• [Provided passage]:
Re: More precise tag following

Linus Torvalds <torvalds@xxxxxxxxxxxxxxxxxxxx> · Sat, 27 Jan 2007 12:13:08 -0800 (PST)

On Sat, 27 Jan 2007, Jakub Narebski wrote:
> 
> By the way, in git-blame you can also give the cutoff like in git-log;
> the lines which come from outside given revision range either get blamed
> on boundary, or are shown "unblamed".

Well, that's not actually all that useful. It's ok when nothing else 
works, but it would be nicer if it just acted well "by default".

Because You generally don't know a priori where your point of interest 
lies.

This is why "git log -p" (or "git whatchanged" before it) is so nice. A 
streaming format means that you get the stuff you likely care about soon, 
but if you aren't quite sure about where it was, it will come _eventually_ 
as you page down. And you can decide at any point in the middle that "ok, 
the thing I was looking for is obviously ancient", which may end up 
changing your whole outlook on a problem.

Which is why I think "incremental" things are so important.

In Sydney at Linux.conf.au I talked a bit to Paul Mackerras about gitk, 
and gitk is _fairly_ good at doing things incrementally (and apparently it 
is internally better at it than I have realized), but by default it still 
passes "--topo-order" to git-rev-list.

Which turns git-rev-list totally non-incremental, and makes gitk horrible 
to start up with default arguments (ie none) on a huge repository. If it 
takes 1 minute to walk the whole history, then gitk will take a minute 
before it shows the first commit.

Paulus was saying that it should be easily fixable, and that gitk 
*already* internally has a reorder buffer for commits out of topological 
order (for the "--date-order" thing, aka "gitk -d"), so gitk too should be 
able to stream perfectly well.

And once you can stream, who cares how big the history is? The part that 
is old will take a long time, but people won't even see it, because 
they'll be busy looking at the new parts that they saw immediately.

So this is why I tend to think that doing

	time <fundamental git operation>

is actually not all that interesting. It's a *lot* more interesting in 
many cases to do

	time <fundamental git operation> | head

because that gives a much more accurate view of what the user experience 
is like.

• [Information supplied]:
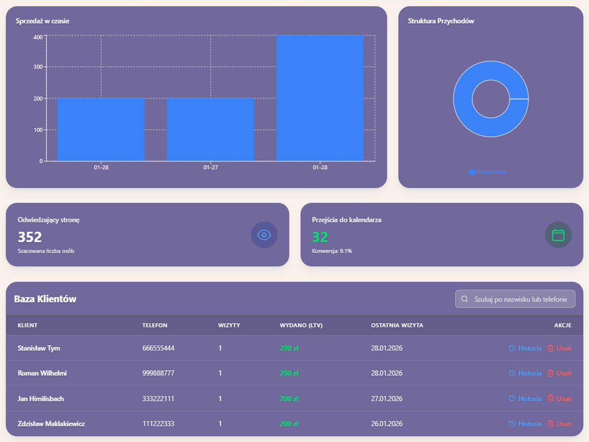Click the Wydano (LTV) column header
Viewport: 589px width, 442px height.
pyautogui.click(x=301, y=326)
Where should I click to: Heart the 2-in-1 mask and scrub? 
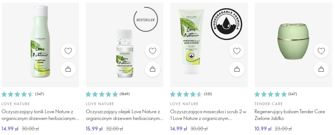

• [What is needed]: In the message on incremental git output, which option does gitk pass to git-rev-list by default?

• [Final result]: --topo-order